AIM OF THE EXERCISE:
Output nothing except the lines from the one containing "You are a computer-use" through the final line of the data, both included, typed exactly, minus the pictures.

SUPPLIED ENTRIES:
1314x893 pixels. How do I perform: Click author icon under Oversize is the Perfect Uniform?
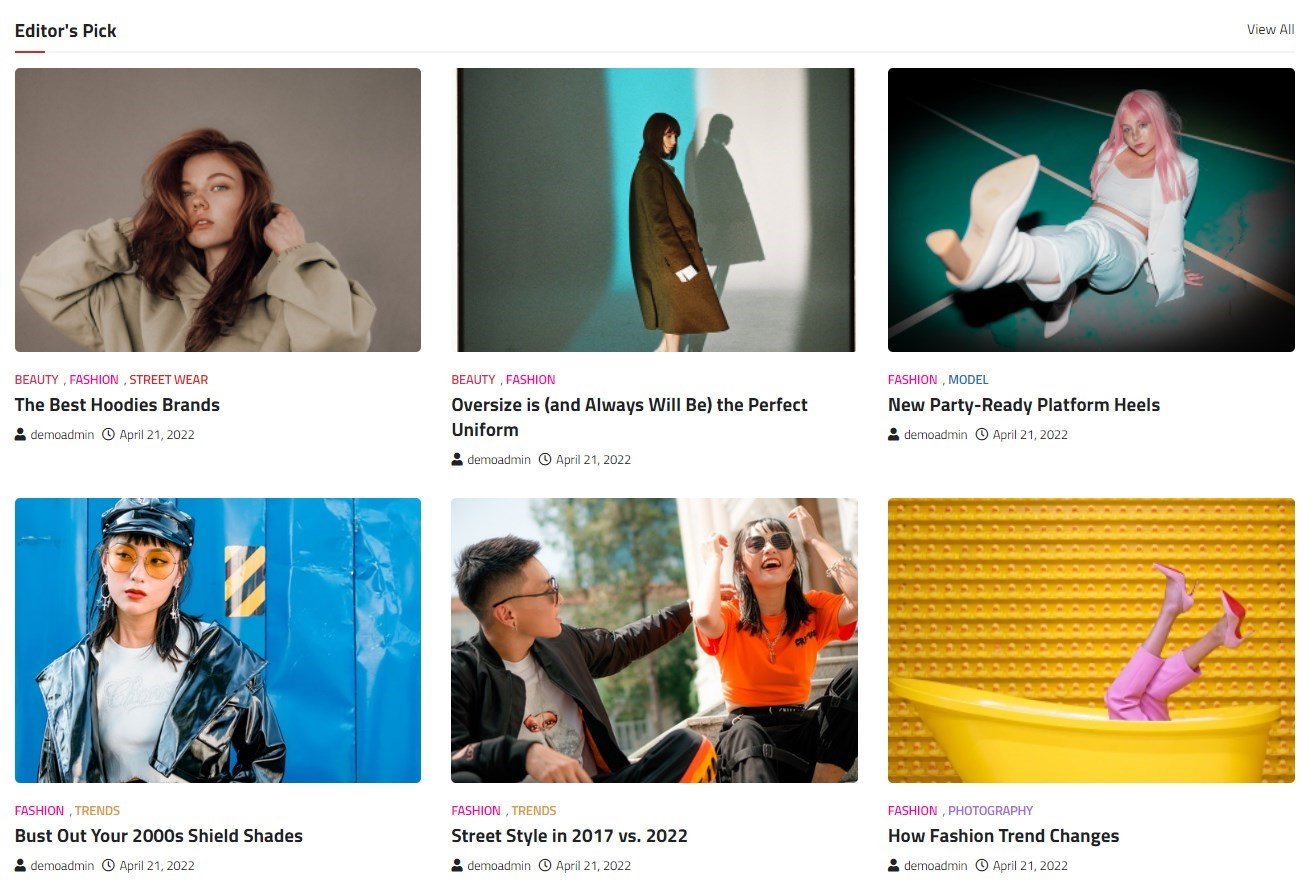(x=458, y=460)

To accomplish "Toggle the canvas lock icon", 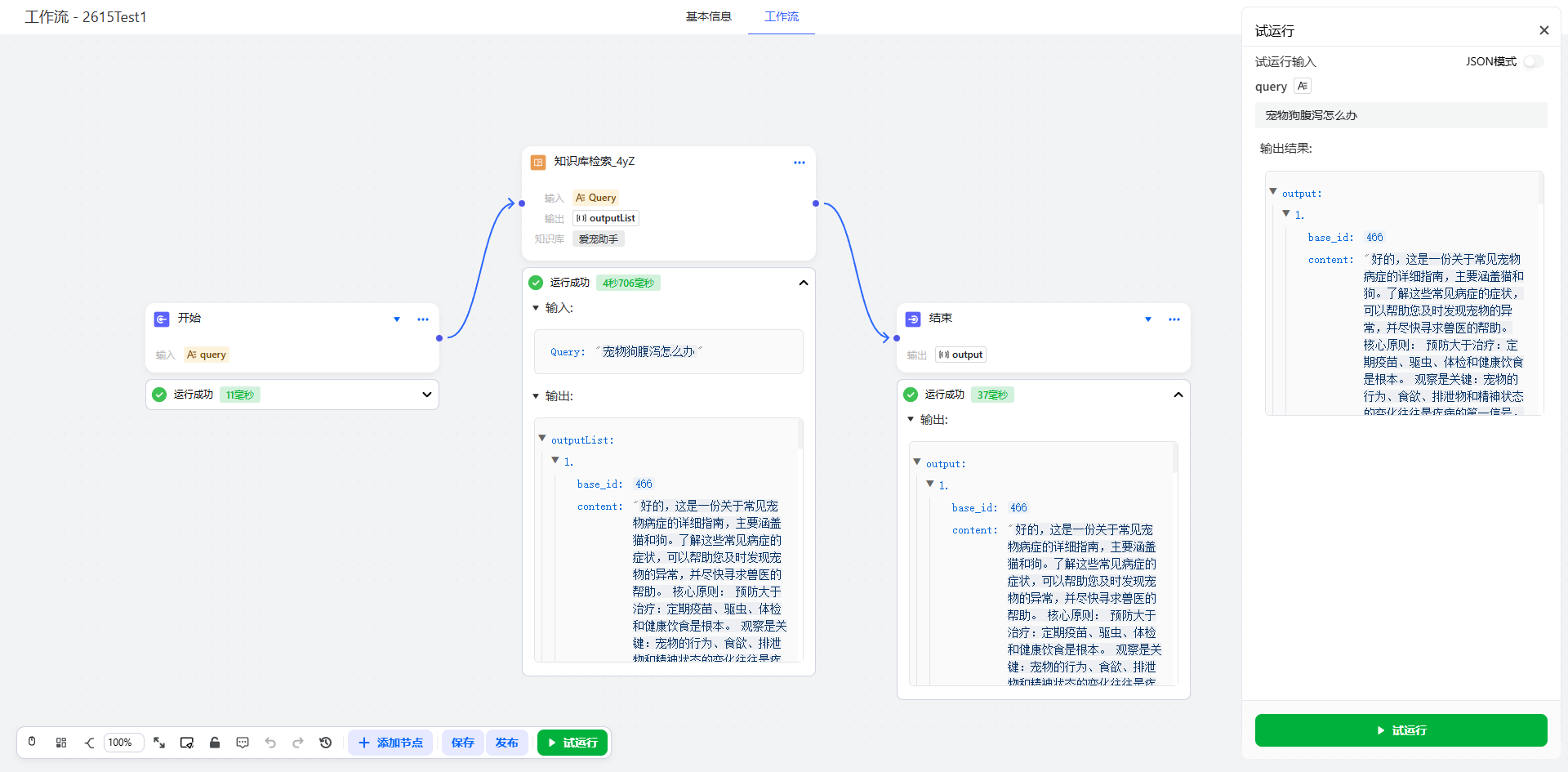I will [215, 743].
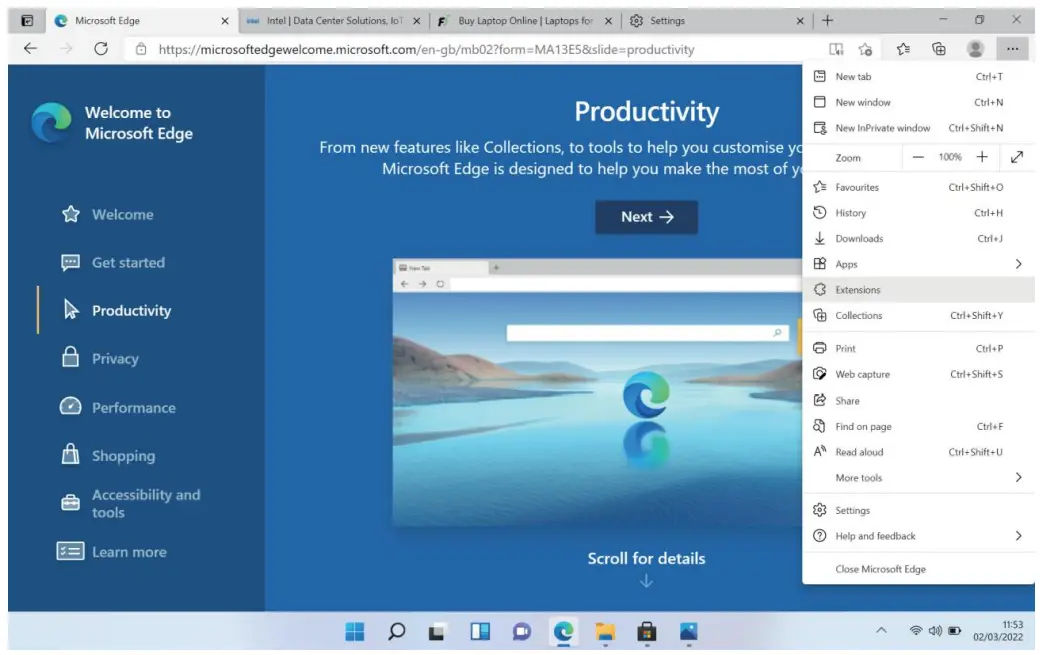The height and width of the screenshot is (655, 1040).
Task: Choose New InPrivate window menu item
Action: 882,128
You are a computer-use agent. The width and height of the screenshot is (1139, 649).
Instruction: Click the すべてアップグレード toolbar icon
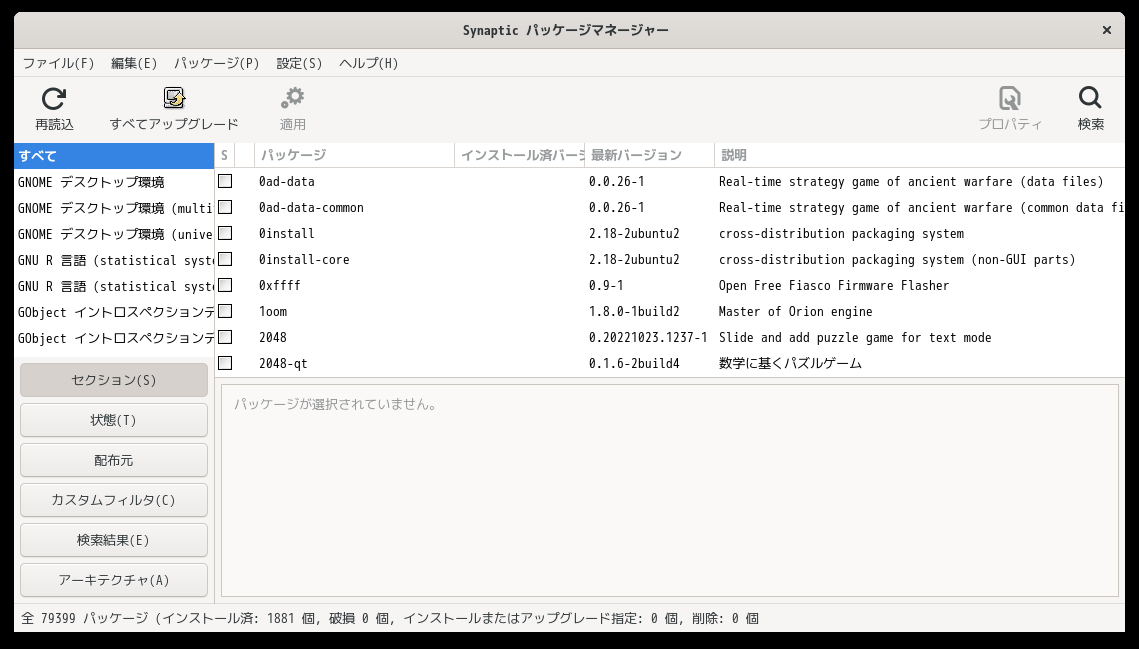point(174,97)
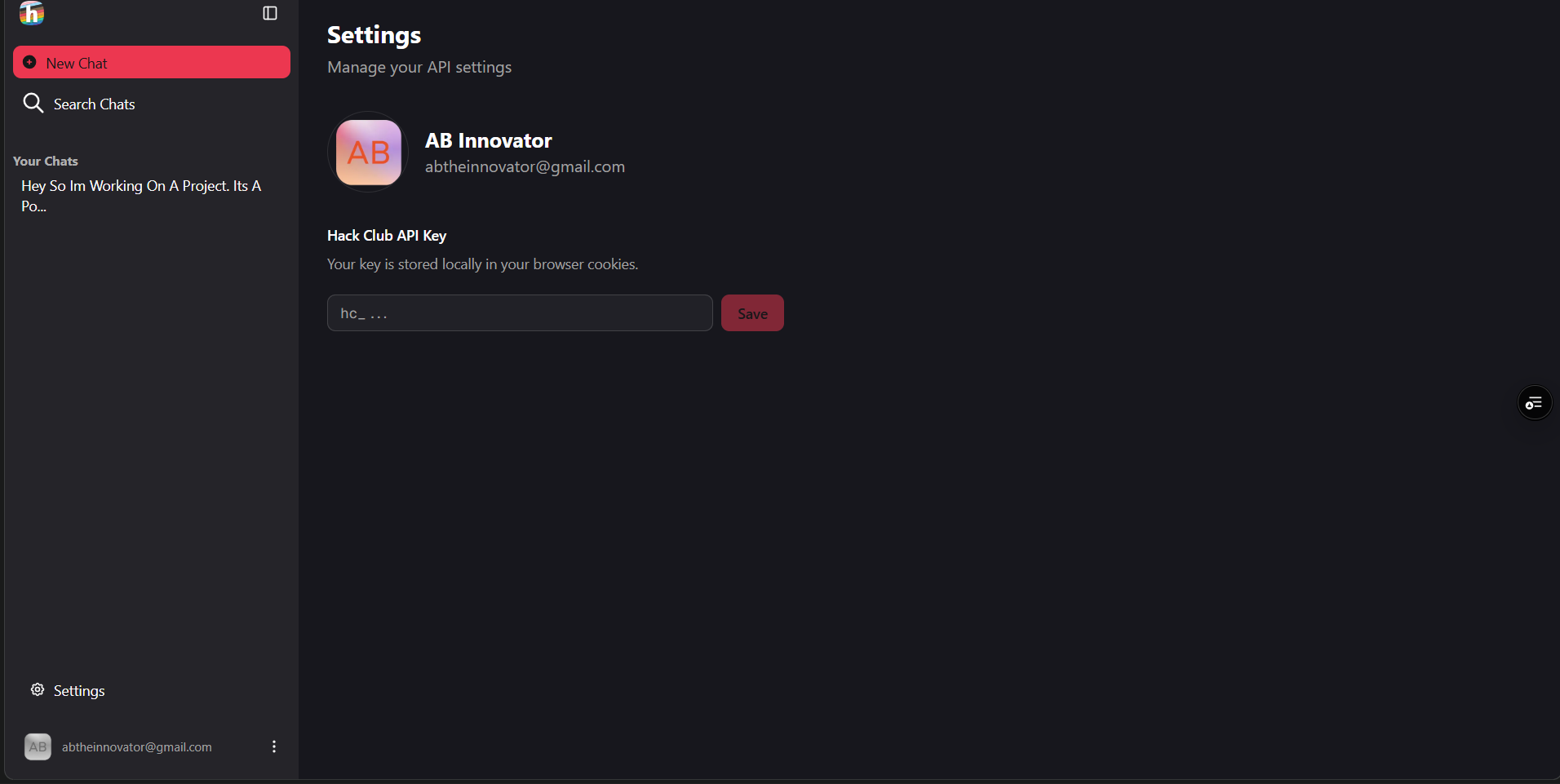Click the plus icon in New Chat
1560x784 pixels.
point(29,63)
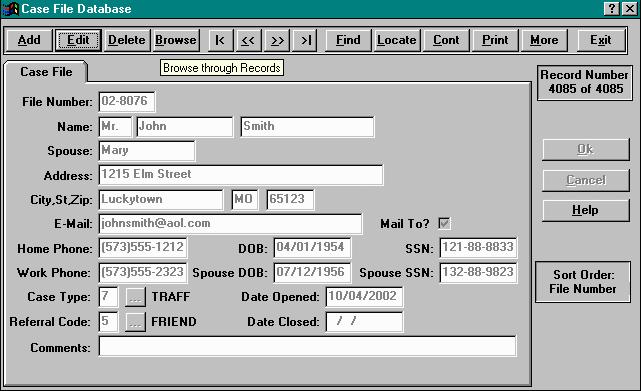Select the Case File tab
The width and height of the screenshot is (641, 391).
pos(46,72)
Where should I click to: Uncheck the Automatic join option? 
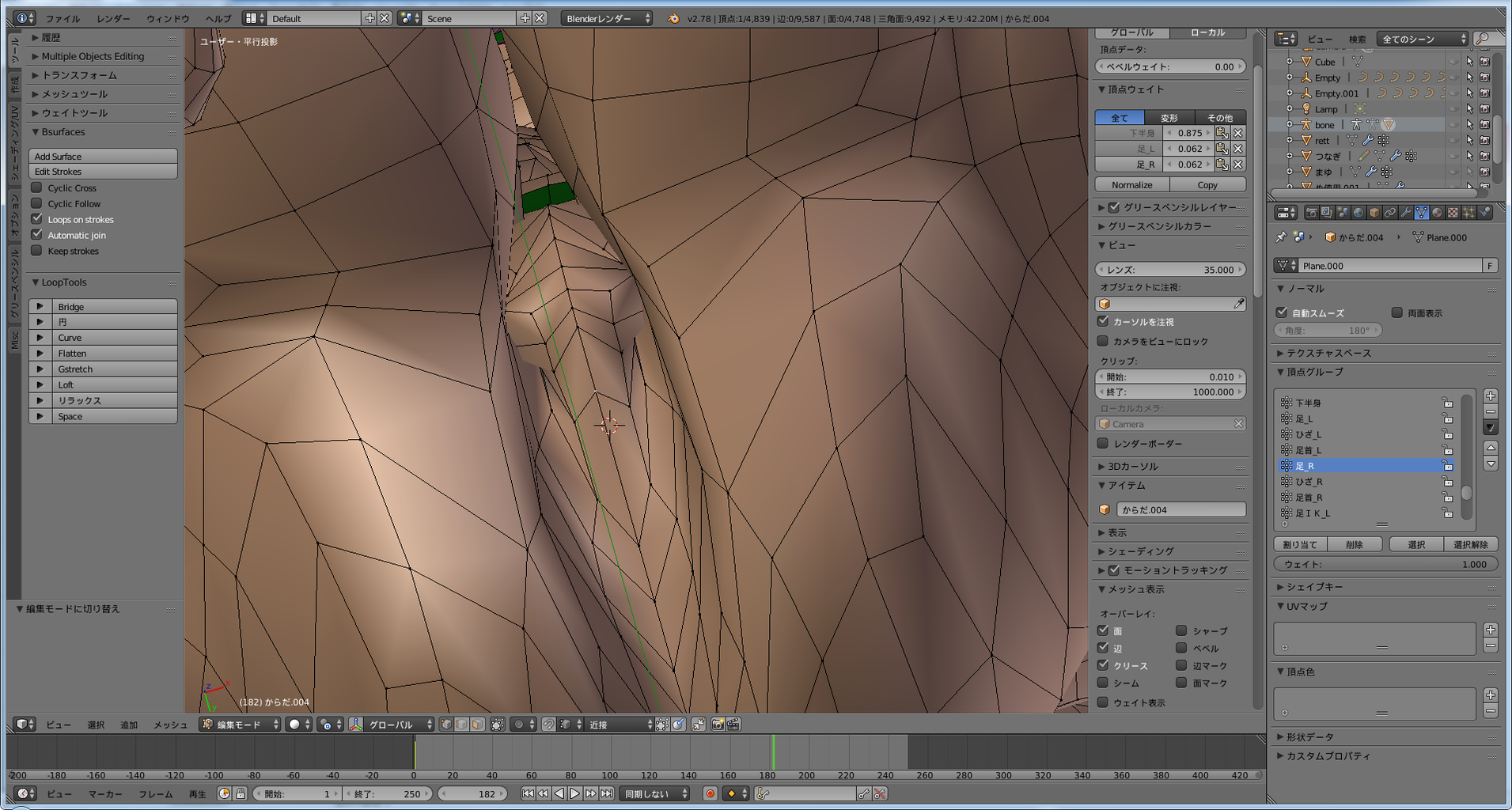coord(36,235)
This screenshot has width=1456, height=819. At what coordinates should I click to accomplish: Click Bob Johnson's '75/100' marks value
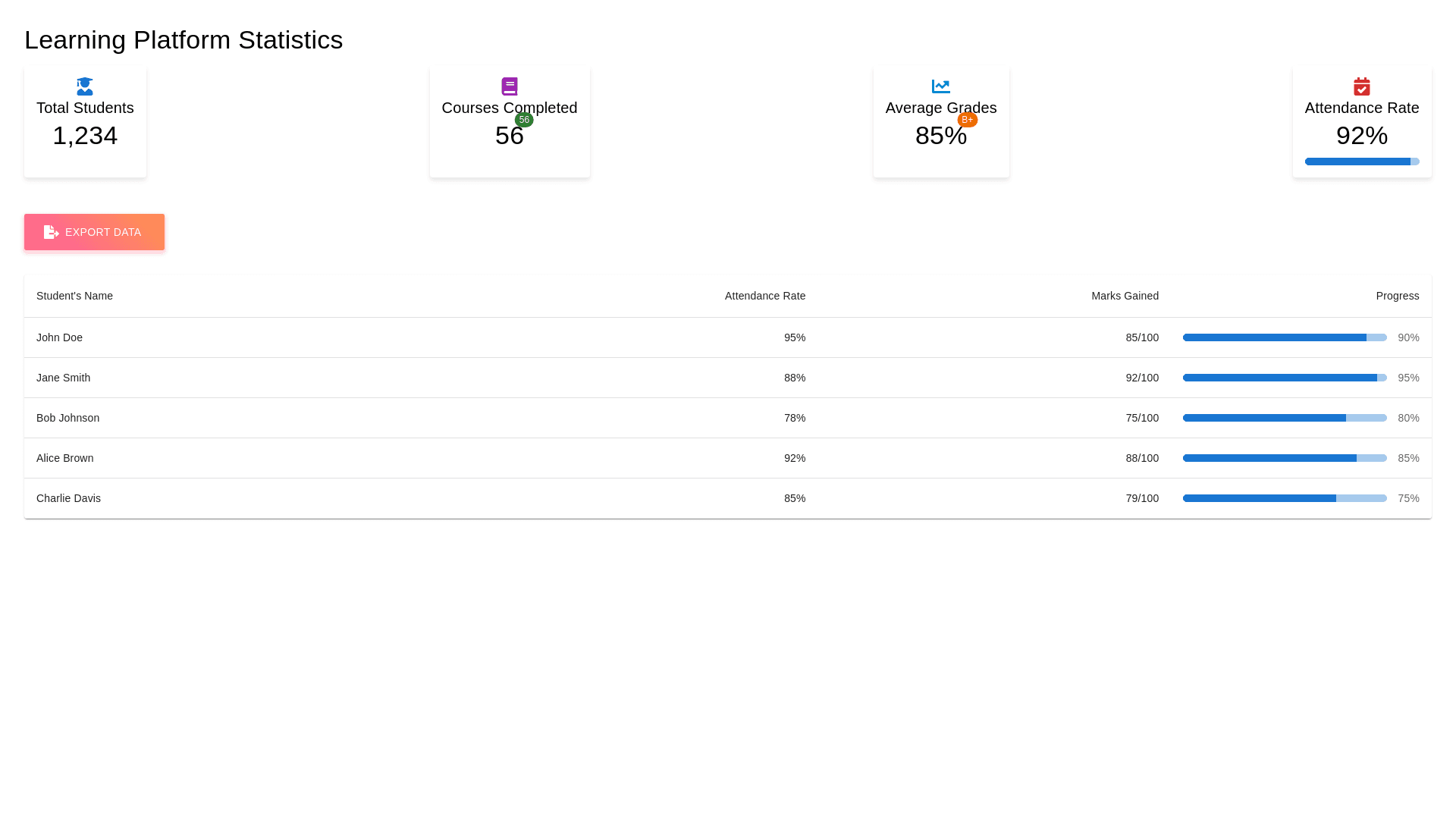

ANSWER BELOW:
You are a computer-use agent. The width and height of the screenshot is (1139, 649).
Instruction: Click the すべてアップグレード toolbar icon
point(174,97)
Click the plus icon in New Chat
1560x784 pixels.
point(29,63)
Select the Case File tab
The width and height of the screenshot is (641, 391).
pos(46,72)
Where should I click to: Uncheck the Automatic join option? 
coord(36,235)
This screenshot has width=1456, height=819. At what coordinates should I click to accomplish: Click Bob Johnson's '75/100' marks value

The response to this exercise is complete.